■ **Records provided**:
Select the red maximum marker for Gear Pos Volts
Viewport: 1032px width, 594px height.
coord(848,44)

---

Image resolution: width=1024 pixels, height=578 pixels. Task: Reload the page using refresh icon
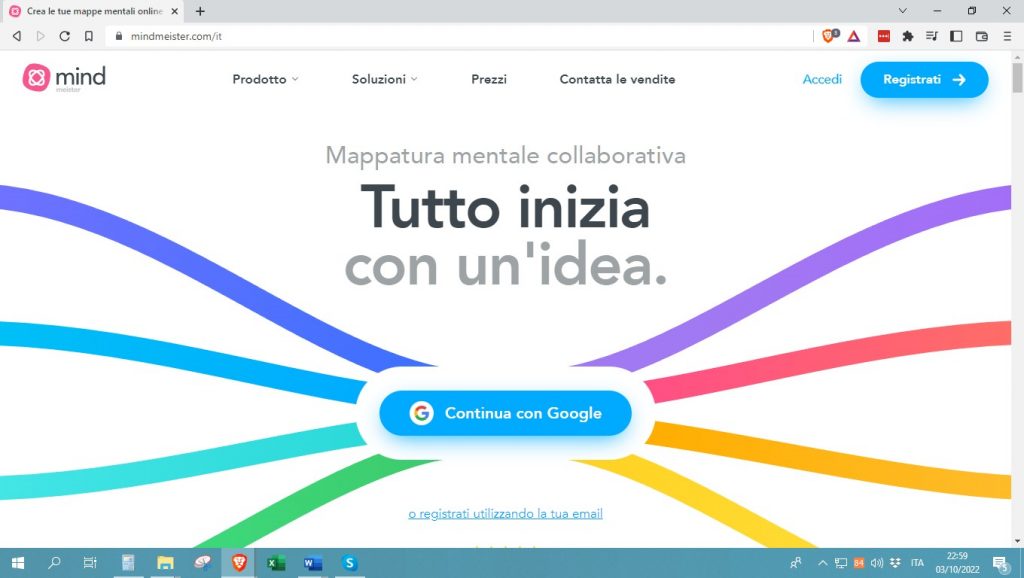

* * *

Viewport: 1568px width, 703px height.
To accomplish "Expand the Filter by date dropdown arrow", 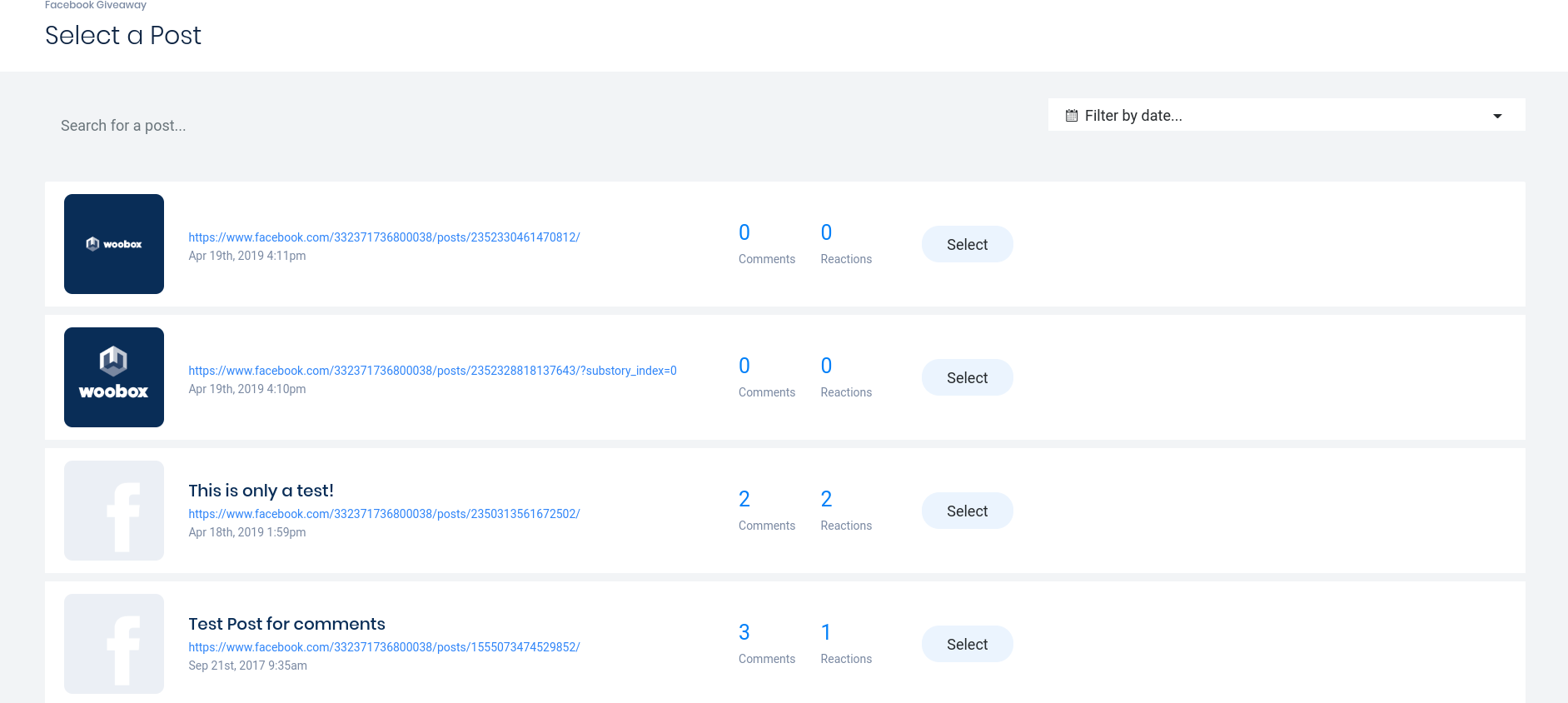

■ **Problem details**: Output should consist of the lines above from the one with "Viewport: 1568px width, 703px height." down to the one with "the Filter by", exact and without pictures.

■ **Solution for this problem**:
Viewport: 1568px width, 703px height.
To accomplish "Expand the Filter by date dropdown arrow", 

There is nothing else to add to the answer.